* Zitierte Passage *
>>>>>
„Je freier man atmet, desto mehr lebt man.“
(Theodor Fontane)
8. Anordnung, Überwachung und Durchführung
9. Freiheit fördernde und erhaltende Maßnahmen
Einleitung
Durch freiheitsbeschränkende Maßnahmen jeglicher Art, werden Menschen in ihrer Bewegungsfreiheit und ihrer Autonomie erheblich eingeschränkt. Im Eduard-Michelis-Haus sehen wir es als unsere Aufgabe, eine klare Haltung in der Mitarbeiterschaft zu freiheitsentziehenden Maßnahmen zum Wohl und Schutz unserer Bewohnenden herzustellen und zu bewahren:
Jegliche Handlungen wie Bettgitter hochziehen, Anlegen von Bauchgurten, Verwendung von Fixierdecken oder das Wegnehmen von Hilfsmitteln, sedierende Medikamente ohne medizinische Notwendigkeit, u. a., sind Gewaltanwendungen gegenüber unseren Bewohnenden und deshalb nur in letzter Instanz oder durch den ausdrücklichen Wunsch des Bewohnenden in Erwägung zu ziehen. Wir fördern und fordern eine ressourcenorientierte Sichtweise auf unsere Bewohnenden, sodass wir unseren Fokus auf freiheitsförderende und -erhaltende Maßnahmen legen.
Das vorliegende Konzept soll den Rahmen für unsere Haltung und unser Handeln geben und wurde von in gemeinschaftlicher Zusammenarbeit mit Einrichtungsleitung, Pflegedienstleitungen, Hauswirtschaftsleitung, Leitung Sozialer Dienst sowie Mitarbeitenden unseres KoorTeams erstellt. In beratender Funktion wurde eine Richterin des Amtsgerichts Gladbeck hinzugezogen.
Haltung
In der Charta der Rechte hilfe- und pflegebedürftiger Menschen heißt es im Artikel 1 „Jeder hilfe- und pflegebedürftige Mensch hat das Recht auf Hilfe zur Selbsthilfe sowie auf Unterstützung, um ein möglichst selbstbestimmtes und selbstständiges Leben führen zu können.“ Artikel 2 hält das Recht auf körperliche, seelische Unversehrtheit, Freiheit und Sicherheit fest.
Das Recht auf Freiheit stellt für uns ein hohes Gut dar. Uns ist bewusst, dass jede FeM ein Eingriff in die Persönlichkeitsrechte des Menschen ist und sorgfältig unter Einbeziehung der Angehörigen geprüft werden muss. Wir betrachten den Bewohnenden in seiner Individualität, Würde und in Ganzheitlichkeit. Sein (mutmaßlicher) Wille ist für uns handlungsleitend.
<<<<<
* Fragen *
A: Nenne alle Stellen und Gruppen, die laut der zitierten Passage das Konzept in gemeinschaftlicher Zusammenarbeit erstellt haben.
B: Wer wurde laut der zitierten Passage in beratender Funktion hinzugezogen?

* Gesammelte Dateneinträge *
>>>>>
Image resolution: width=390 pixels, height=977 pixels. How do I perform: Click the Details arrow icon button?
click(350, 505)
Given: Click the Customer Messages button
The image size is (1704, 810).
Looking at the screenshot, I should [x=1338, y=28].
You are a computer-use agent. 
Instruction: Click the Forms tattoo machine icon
<<<<<
* Lösungen nach Aufgabe *
A: Einrichtungsleitung, Pflegedienstleitungen, Hauswirtschaftsleitung, Leitung Sozialer Dienst, Mitarbeitende des KoorTeams

B: Eine Richterin des Amtsgerichts Gladbeck.